Natural products play a crucial role in drug discovery because of their structural diversity and biological activity. However, identifying their molecular targets remains a challenge. Traditional target identification approaches such as affinity-based protein profiling and activity-based protein profiling are limited by the need for chemical modification or reactive groups in natural products. The emergence of label-free techniques offers a powerful alternative for studying drug-target engagement in a physiological context. In particular, the cellular thermal shift assay (CETSA) exploits ligand-induced protein stabilization-a phenomenon where ligand binding enhances a protein's thermal stability by reducing conformational flexibility-to assess drug binding without requiring chemical modifications. CETSA's integration with advanced mass spectrometry and high-throughput platforms has dramatically expanded proteome coverage and sensitivity, enabling the simultaneous quantification of thousands of proteins and the identification of low-abundance targets in native cellular environments. This review highlights the application of key CETSA-based methods to target identification in natural products including Western blot-based CETSA, isothermal dose-response CETSA, mass spectrometry-based CETSA, and high-throughput CETSA. Case studies are presented that demonstrate their effectiveness in uncovering the mechanisms of action of different drugs. The current limitations of CETSA-based strategies are also explored, and future improvements to optimize their potential for drug discovery are discussed. Integrating CETSA with complementary approaches can enhance the target identification accuracy and efficiency for natural products and ultimately advance development of therapeutic applications.

Keywords: cellular thermal shift assay (CETSA); chemical biology; drug discovery; natural products; target identification.

Figure 1

Principle of the cellular thermal shift assay (CETSA). When exposed to increasing temperature, proteins treated with a vehicle (control) undergo thermal denaturation and aggregation, which reduces their solubility.

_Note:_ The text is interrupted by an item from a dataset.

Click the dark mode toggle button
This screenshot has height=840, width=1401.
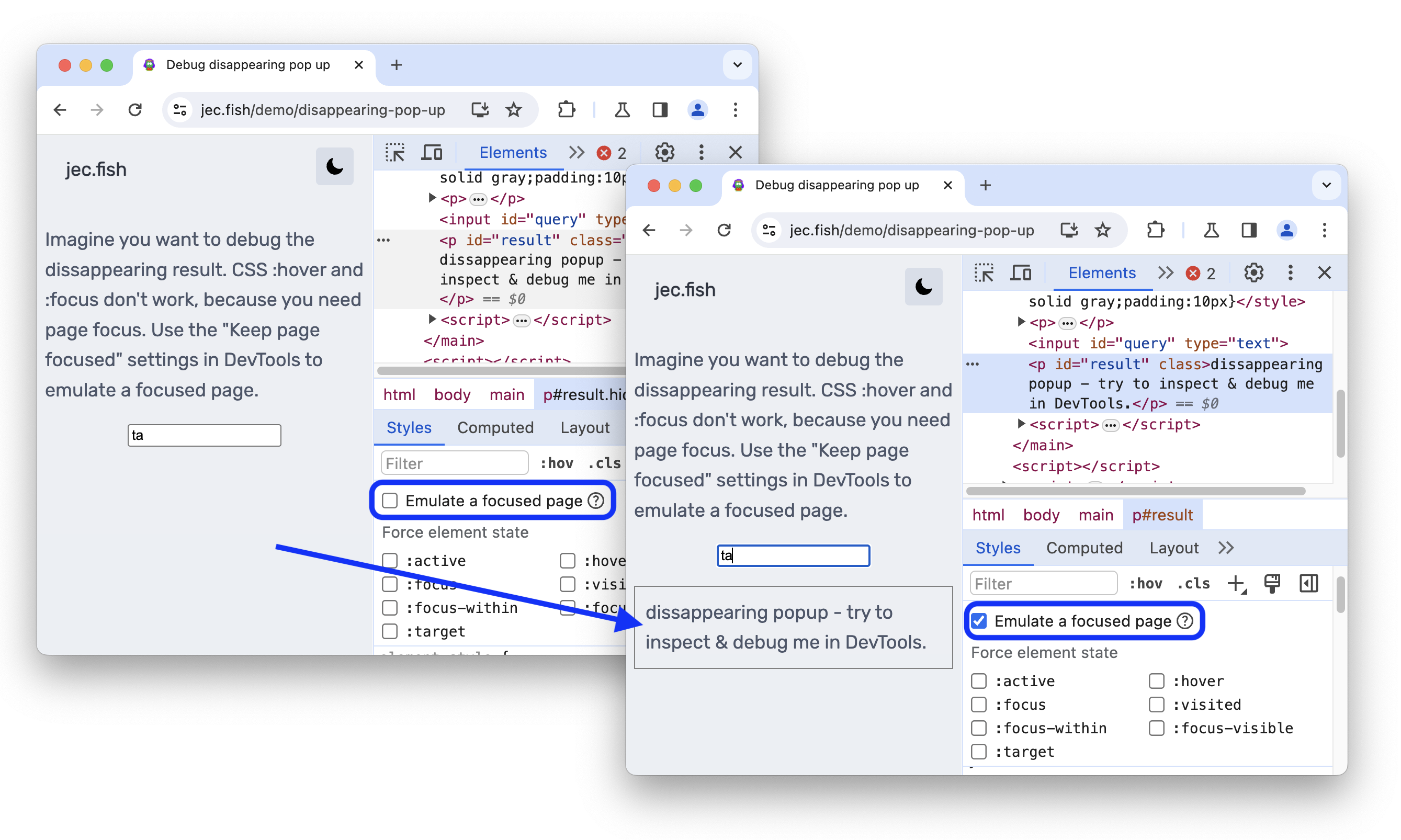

In contrast, proteins bound to a natural product exhibit enhanced thermal stability, and they maintain their solubility at higher temperatures. The remaining soluble protein fraction is analyzed via a technique such as Western blotting, where an increased band intensity at higher temperatures indicates protein stabilization by the natural product. Rel. Intensity: relative intensity, Tm: melting temperature.

Figure 2

Workflow of MS-CETSA for target identification in natural products. Living cells or cell lysates are treated with either a vehicle or natural product and are subjected to a temperature gradient. The obtained soluble proteome is subjected to multiplexed mass spectrometry for proteome-wide analysis. Thermal stability curves are then generated, where a shift in the melting temperature (∆Tm) indicates drug–target binding and stabilization. MS analysis: Mass Spectrometry analysis, Rel. Intensity: relative intensity, Tm: melting temperature.

Figure 3

Workflow of the HT-CETSA reporter assay. Cells are transfected with a target protein fused to small reporter tags (e.g., ePL, 86b, HiBiT) and plated into a microtiter plate. After incubation with natural products and heat treatment, cells are lysed. Reporter activity is reconstituted by adding a large reporter fragment and substrate. Luminescence is then measured to assess protein stabilization using different complementation systems (ePL-EA complementation for β-galactosidase activity, 86b-11S and HiBiTLgBiT complementation for nanoluciferase activity).